Old West Dinner Cookout – This dining experience within Yellowstone was recommended to us and it is one we are seriously considering. Leaving from Roosevelt Lodge within Yellowstone itself, you travel for 30-45 minutes by traditional canvas wagon to the cookout area where you will find the cookout site serving steaks and traditional sides. As the experience starts at dusk it is one of the best places around the Roosevelt area to see wildlife. The only drawback is the 2-hour drive back from Roosevelt to our accommodation at Island Park.

The Grizzly and Wolf Discovery Centre – This wildlife park and education centre is located just outside Yellowstone at the West entrance, just 30 minutes from Island Park. The Centre is home to both grizzly bears and grey wolves, who unfortunately cannot live in the wild. The centre offers visitors to Yellowstone a unique chance to see these creatures who act as ambassadors for their wild counterparts within the park. As we will be passing through West Yellowstone to enter the National Park itself, we will definitely be visiting this centre!

Bear World – This drive-thru wildlife park is located south of Island Park, about a 55-minute drive, in a town called Rexburg near the Jackson or Teton Gate of Yellowstone National Park. You have a chance to see Mountain Elk, Bison, various Deer, Mountain Goats, Moose and both Black and Grizzly Bears. It also boasts a petting zoo, amusement rides and bottle-feeding experiences with the keepers. I think we will be taking time to visit here too.

Other recommendations for our visit to Yellowstone

Running Bear Pancake House – This eatery located in West Yellowstone has been recommended to us for breakfast. As we will be passing through West Yellowstone most days on our way into the National Park, I think we’ll definitely try this place out. I have suggested to BattleDad that we eat here on our first morning and if it’s good, we’ll eat there most mornings on our way into the park.

Jackson Lake Lodge – Located in Grand Tetons within Yellowstone, this hotel has been recommended to us for either breakfast or lunch. It is quite a drive from where we are staying in Island Park, so we may only go there if we are nearby one day.

To save money, buy groceries before going into the park – One person recommended we buy our groceries and lunch before going into Yellowstone as everything inside the park is very expensive. We are expecting the worst and so our plan it to eat breakfast outside the park if we don’t cook ourselves. Then on our first day we’ll try somewhere inside for lunch, and if it is extortionate then we’ll do as this person has suggested. But I do think lunch near Old Faithful is a given really. I’ll report back on the cost of things inside the park in forthcoming posts after our visit to Yellowstone.

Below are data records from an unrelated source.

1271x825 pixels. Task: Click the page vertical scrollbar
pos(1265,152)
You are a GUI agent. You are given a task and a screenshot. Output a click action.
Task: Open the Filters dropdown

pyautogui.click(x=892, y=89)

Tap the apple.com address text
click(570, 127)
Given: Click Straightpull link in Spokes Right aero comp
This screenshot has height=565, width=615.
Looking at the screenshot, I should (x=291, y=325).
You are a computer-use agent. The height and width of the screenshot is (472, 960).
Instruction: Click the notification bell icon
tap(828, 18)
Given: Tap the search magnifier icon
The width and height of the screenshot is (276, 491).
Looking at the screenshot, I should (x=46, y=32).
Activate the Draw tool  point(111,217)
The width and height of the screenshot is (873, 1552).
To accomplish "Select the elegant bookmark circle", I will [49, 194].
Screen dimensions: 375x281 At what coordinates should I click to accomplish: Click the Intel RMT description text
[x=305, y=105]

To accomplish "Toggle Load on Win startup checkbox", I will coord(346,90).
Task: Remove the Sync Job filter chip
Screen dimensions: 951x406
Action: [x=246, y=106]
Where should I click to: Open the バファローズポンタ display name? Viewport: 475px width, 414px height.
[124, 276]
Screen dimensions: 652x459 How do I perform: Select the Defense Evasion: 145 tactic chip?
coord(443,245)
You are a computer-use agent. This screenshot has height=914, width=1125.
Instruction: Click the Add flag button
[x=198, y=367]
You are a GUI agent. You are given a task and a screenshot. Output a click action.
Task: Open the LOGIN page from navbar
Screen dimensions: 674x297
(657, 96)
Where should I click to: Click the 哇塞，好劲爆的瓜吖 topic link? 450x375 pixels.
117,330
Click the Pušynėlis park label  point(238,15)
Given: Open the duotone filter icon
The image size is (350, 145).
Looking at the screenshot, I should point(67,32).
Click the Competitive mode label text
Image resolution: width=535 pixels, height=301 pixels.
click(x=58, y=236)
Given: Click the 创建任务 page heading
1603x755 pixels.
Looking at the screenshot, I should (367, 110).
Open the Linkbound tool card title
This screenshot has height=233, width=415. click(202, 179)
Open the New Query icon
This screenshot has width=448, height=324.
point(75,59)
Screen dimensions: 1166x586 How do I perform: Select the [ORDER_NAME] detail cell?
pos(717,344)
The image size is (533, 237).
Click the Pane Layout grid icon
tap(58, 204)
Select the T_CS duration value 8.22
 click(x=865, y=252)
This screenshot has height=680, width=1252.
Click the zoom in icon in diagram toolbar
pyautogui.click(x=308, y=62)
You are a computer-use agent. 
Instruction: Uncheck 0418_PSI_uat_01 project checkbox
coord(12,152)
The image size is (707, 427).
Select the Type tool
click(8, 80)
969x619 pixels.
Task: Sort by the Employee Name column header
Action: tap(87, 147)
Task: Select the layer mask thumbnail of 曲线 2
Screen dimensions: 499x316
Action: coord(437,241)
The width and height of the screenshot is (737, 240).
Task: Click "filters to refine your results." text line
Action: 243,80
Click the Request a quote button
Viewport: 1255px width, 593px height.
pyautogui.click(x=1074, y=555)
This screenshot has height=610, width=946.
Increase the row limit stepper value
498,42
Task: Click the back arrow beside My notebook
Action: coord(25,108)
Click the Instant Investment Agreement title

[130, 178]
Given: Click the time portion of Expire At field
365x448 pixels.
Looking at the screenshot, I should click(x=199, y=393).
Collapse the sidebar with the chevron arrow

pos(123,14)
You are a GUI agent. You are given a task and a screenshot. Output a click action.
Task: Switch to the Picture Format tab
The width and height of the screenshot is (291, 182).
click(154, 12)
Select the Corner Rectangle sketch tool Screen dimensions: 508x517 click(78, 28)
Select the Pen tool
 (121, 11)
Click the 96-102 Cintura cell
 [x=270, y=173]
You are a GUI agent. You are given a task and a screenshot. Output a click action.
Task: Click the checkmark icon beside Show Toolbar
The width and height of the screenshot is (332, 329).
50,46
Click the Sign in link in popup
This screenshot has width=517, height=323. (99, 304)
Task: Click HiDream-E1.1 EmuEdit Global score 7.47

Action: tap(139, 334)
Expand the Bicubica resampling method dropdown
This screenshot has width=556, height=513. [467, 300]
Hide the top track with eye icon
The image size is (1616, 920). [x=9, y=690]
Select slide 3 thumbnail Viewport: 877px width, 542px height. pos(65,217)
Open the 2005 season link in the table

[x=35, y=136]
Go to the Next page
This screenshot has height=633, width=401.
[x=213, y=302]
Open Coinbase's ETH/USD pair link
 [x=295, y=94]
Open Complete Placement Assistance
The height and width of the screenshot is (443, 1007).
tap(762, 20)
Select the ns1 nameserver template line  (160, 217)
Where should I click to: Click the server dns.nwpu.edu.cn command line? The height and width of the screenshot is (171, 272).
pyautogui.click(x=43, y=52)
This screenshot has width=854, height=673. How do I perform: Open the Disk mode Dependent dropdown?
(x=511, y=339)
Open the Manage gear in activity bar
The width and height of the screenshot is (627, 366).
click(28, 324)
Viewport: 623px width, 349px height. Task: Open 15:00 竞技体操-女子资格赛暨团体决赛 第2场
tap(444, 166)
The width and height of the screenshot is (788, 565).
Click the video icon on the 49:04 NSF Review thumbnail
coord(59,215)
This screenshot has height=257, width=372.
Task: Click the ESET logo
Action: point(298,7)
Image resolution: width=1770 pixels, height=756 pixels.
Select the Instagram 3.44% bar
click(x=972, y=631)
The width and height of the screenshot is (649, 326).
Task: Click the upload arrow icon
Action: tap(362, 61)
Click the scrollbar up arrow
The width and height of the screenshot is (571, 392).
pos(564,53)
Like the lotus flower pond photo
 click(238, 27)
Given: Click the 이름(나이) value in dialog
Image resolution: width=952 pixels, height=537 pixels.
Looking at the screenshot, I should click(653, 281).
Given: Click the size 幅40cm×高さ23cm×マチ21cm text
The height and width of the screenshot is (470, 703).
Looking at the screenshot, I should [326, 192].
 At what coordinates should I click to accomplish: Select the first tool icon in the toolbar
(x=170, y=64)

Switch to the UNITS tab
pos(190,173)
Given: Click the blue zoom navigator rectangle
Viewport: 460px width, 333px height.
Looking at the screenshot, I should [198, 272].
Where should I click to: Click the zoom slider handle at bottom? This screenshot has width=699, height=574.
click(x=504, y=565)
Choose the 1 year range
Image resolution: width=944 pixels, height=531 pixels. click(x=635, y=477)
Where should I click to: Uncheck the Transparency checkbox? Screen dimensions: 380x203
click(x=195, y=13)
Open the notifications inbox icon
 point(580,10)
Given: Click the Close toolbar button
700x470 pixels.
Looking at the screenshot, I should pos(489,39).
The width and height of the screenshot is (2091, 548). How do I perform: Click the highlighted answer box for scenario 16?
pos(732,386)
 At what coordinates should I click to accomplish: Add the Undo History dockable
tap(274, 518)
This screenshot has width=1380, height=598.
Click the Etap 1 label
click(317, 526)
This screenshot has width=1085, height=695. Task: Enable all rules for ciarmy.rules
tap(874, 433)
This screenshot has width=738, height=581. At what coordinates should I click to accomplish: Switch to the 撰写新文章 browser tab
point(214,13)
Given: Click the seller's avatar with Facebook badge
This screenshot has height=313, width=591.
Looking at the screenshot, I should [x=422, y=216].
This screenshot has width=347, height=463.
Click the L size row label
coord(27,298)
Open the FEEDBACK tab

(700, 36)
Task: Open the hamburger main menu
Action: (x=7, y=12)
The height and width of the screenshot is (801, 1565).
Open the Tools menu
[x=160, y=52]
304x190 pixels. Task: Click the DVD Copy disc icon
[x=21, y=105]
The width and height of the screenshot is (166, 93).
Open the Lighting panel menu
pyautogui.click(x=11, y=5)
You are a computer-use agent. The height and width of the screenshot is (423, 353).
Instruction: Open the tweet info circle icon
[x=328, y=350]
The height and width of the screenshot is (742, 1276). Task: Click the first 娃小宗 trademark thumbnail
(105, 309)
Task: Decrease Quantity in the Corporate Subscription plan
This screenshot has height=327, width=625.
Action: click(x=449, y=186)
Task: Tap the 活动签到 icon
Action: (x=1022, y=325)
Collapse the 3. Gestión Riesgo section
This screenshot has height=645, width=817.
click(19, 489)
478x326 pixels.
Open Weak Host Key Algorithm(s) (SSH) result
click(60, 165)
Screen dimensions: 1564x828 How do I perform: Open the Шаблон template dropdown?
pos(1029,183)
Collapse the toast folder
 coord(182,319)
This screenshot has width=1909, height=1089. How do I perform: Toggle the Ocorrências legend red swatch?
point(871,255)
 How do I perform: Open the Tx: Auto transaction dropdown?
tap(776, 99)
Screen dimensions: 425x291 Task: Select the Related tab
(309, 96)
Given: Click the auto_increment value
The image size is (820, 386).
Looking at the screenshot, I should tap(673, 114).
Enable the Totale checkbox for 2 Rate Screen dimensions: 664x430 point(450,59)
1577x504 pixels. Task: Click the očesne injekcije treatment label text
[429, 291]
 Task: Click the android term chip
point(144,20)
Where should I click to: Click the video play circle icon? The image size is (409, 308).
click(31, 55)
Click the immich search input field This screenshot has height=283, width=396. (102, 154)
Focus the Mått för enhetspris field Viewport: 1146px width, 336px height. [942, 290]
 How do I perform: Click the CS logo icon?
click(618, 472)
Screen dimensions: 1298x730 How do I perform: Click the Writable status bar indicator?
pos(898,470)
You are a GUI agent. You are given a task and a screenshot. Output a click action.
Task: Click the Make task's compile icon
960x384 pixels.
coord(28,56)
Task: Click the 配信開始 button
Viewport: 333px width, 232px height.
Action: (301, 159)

Homemade pies made from scratch – While looking at the Bear World website I stumbled across a recomendation on their site for a place called Frontier Pies in Rexburg. They make and serve homemade pies of all sorts and I think we might just stop for pie there. I quite fancy the sound of the Jumbleberry Pie or the Lemon Meringue Pie.

All of this, alongside things like Old Faithful Geyser, the Grand Canyon of Yellowstone and Mystic Falls, is going to make for a jam-packed few days during our visit to Yellowstone. And this is just the start of our USA road trip. From Yellowstone, we head to Missoula and Lolo National Park. Then we plan to drive along part of The Dalles Shamrock Tour on our way back to Richland, before we head for Portland. While in Portland we want to take a day to drive along part of the famous 101, the Pacific Coast Highway.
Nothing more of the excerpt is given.